> Texto de lectura
↓↓↓
Pasado el Holocausto, que nos puso en el centro de la guerra contra los judíos emprendida por el nazismo y exterminó a un tercio, hoy los judíos tenemos el renovado privilegio de estar en el centro de polémicas, acusaciones y protestas.
Es encomiable y regocijante que tanta gente en la izquierda progresista y en la derecha fascista se preocupe tanto por los palestinos, a los que sus dirigentes no dejan salir del desgarrador status de refugiados perpetuos. Esa preocupación habla muy bien de la humanidad, de la mirada ética, de lo mejor que tenemos las personas interesadas por el prójimo. Pero en su honda y genuina preocupación simplifican un tanto el cuadro y lo reducen a buenos y malos, perpetradores y víctimas, débiles y poderosos. Es tanta la defensa que hacen del victimizado pueblo palestino que no ven, o ven pero dejan de lado, que es un peón en un juego que lo trasciende, un juego de codicia y poder en el entramado geopolítico que excede en mucho a la dicotomía construida con una narrativa tendenciosa.
Ambos pueblos sufren sus consecuencias durante las últimas siete décadas. Los refugiados palestinos usados como escudos, mantenidos en la transitoriedad, azuzados para odiar por un lado y los residentes israelíes que, además de tener sobre sí la constante amenaza de la destrucción de Israel como estado, viven diariamente el terror de los atentados tanto con cuchillos caseros como con misiles altamente desarrollados.
↑↑↑
> Material
↓↓↓
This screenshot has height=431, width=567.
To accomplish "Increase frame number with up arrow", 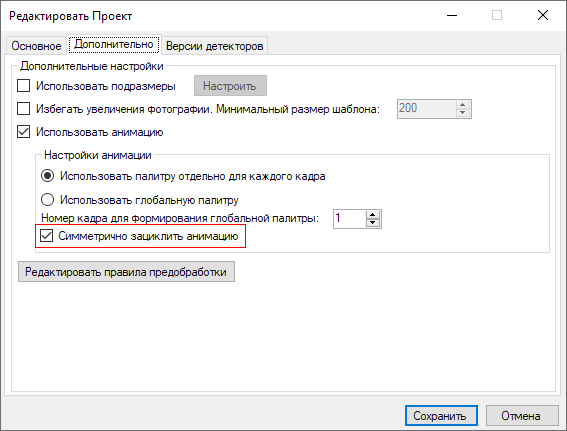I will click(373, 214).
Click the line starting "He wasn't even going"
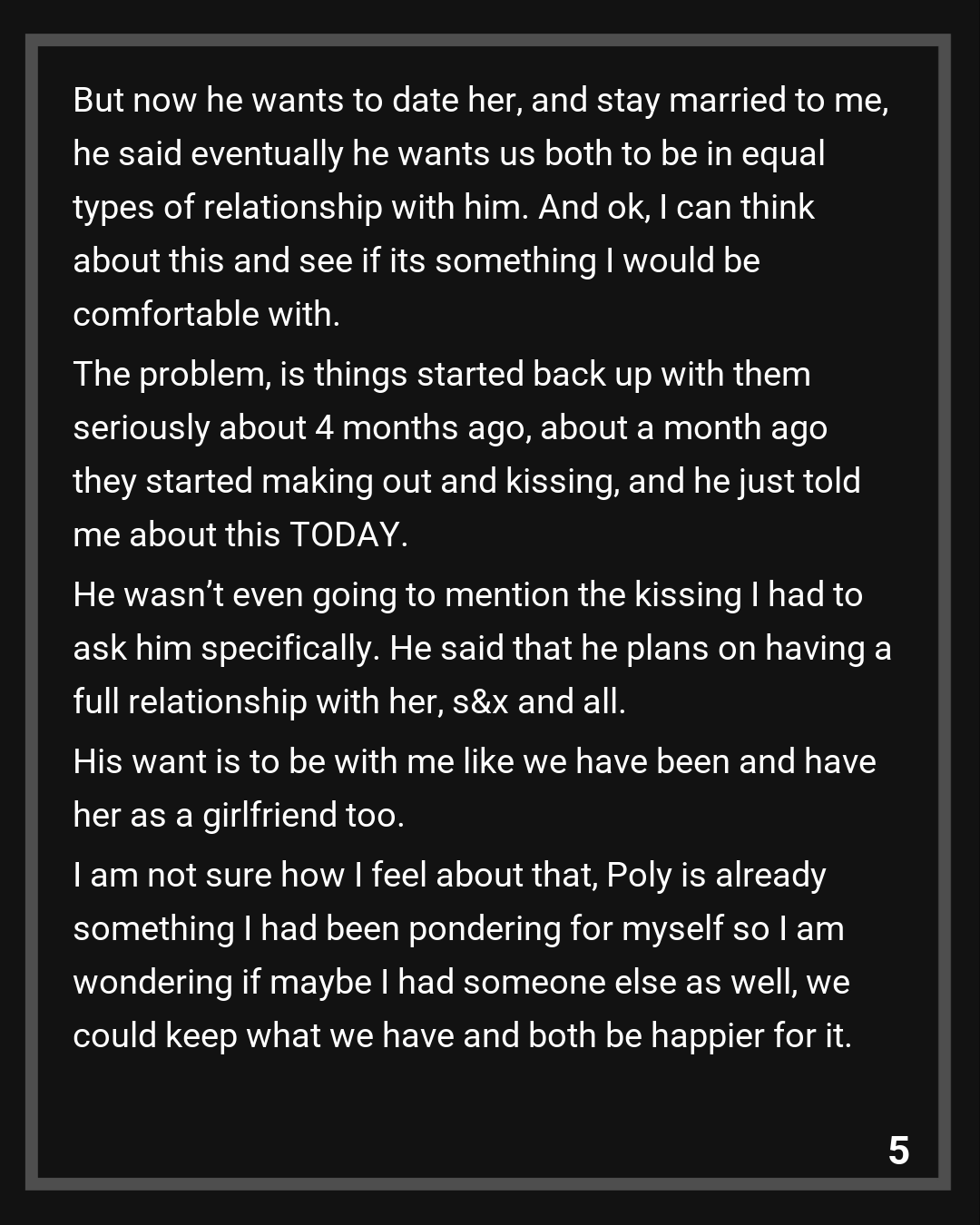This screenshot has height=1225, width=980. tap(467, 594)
↑↑↑
> Tarea breve 1
Copia del texto de lectura el fragmento que va desde "Es encomiable y" hasta "una narrativa tendenciosa.".
> Tarea breve 2
Según el texto de lectura, ¿desde hace cuánto tiempo sufren ambos pueblos sus consecuencias?

> Solución del ejercicio 1
Es encomiable y regocijante que tanta gente en la izquierda progresista y en la derecha fascista se preocupe tanto por los palestinos, a los que sus dirigentes no dejan salir del desgarrador status de refugiados perpetuos. Esa preocupación habla muy bien de la humanidad, de la mirada ética, de lo mejor que tenemos las personas interesadas por el prójimo. Pero en su honda y genuina preocupación simplifican un tanto el cuadro y lo reducen a buenos y malos, perpetradores y víctimas, débiles y poderosos. Es tanta la defensa que hacen del victimizado pueblo palestino que no ven, o ven pero dejan de lado, que es un peón en un juego que lo trasciende, un juego de codicia y poder en el entramado geopolítico que excede en mucho a la dicotomía construida con una narrativa tendenciosa.

> Solución del ejercicio 2
Durante las últimas siete décadas.